SEATTLE — The misuse of antibiotics has the potential to reset the clock on decades of medical progress. The antimicrobial resistance crisis has spread worldwide, requiring urgent action from international authorities.
Antimicrobial resistance, or AMR, is an unintended consequence of the usage of antibiotics, antivirals and antifungals. Put simply, AMR is a resistance developed in the microorganisms that cause disease, making the standard medications for that disease ineffective.
Exemplifying natural selection, the resistant microorganisms replicate themselves and transfer the drug-resistant genes horizontally to the other microorganisms, increasing the abundance of the resistant strain of the species.
There is a direct correlation between the misuse of antibiotics and the emergence of resistant strains of bacteria. As the antibiotics kill the bacteria that are sensitive to the drug, the resistant bacteria are left behind, leaving them to replicate, spread and infect.
After an analysis of data from 114 countries, the WHO has reported that the antimicrobial resistance crisis is not a fear of the future, as it is happening now – in every region of the world.
The impact of antimicrobial resistance is devastating. At the largest scale, it endangers the ability to treat even the most common infectious diseases. This results in millions of deaths worldwide that could have been easily prevented.
Even if new antibiotics are developed as replacements, they are less efficacious and more expensive. Before too long, the bacteria will evolve to be resistant to the new drug as well.
Antibiotic use in livestock, for the maximization of quality, growth and yield, also contributes to the crisis. When the livestock is consumed, the antibiotics are ingested, spreading antimicrobial resistance.
From nutrition centers in Nigeria to trauma units in Syria, the horror of antimicrobial resistance is felt worldwide. Due to a lack of understanding about the function of antibiotics, the drugs are often overprescribed, incorrectly prescribed or inappropriately used by the consumer. In many countries, antibiotics are so plentiful, they are even sold cheaply over the counter.
Gonorrhea treatment has failed in 10 countries according to the WHO, suggesting that the infection could become completely untreatable in the future. Resistance pneumonia treatments, such as carbapenems and penicillin, have been found to exceed 50 percent in some areas.
Perhaps most alarmingly, the epidemics that the medical system has worked so hard to mitigate – such as tuberculosis, malaria and HIV – are now displaying higher resistance to treatment.
For HIV, pre-treatment resistance rates were at 22 percent in 2010, a number that has only subsequently increased. Multi-drug resistant tuberculosis accounts for 20.5 percent of tuberculosis infections. In Myanmar, Cambodia and Vietnam, antimalarial resistance is on the rise.
In the past, from the 1960s to the 1980s, pharmaceutical companies would introduce another drug when resistance for the previous had evolved. Now, while antibiotics continue to be vital in medical practice, the majority of the industry has abandoned the development of antibiotics, as the drugs are less profitable than the drugs for chronic conditions.

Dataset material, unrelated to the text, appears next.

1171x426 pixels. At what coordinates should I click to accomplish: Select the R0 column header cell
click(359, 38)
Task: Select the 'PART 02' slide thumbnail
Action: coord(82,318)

In order to fully combat the global antimicrobial resistance crisis, international organizations need to intervene with urgency and extremity.
On September 21st, the U.N. will hold a General Assembly, calling on world leaders to address the efficacy of antimicrobial medication. This is the third time the U.N. has convened on a health issue, preceded only by assemblies on AIDS in 2001 and Ebola in 2014.
The Center for Disease Dynamics, Economics and Policy suggests that policymakers, health workers and the public all need to be further educated on appropriate antibiotic use, through massive public awareness campaigns to change misperceptions.
Additionally, to reduce the exposure to antibiotics, hygienic infrastructure needs to be improved, vaccinations need to be developed and agricultural antibiotic use needs to be halted.
Many specialists consider the antimicrobial resistance crisis to be as damaging as global warming. Many call for a complete phase out of antibiotics, similar to the international response to asbestos and chlorofluorocarbons. The evidence for the danger of the misuse of antibiotics is clear – all that’s needed now is a coordinated international response.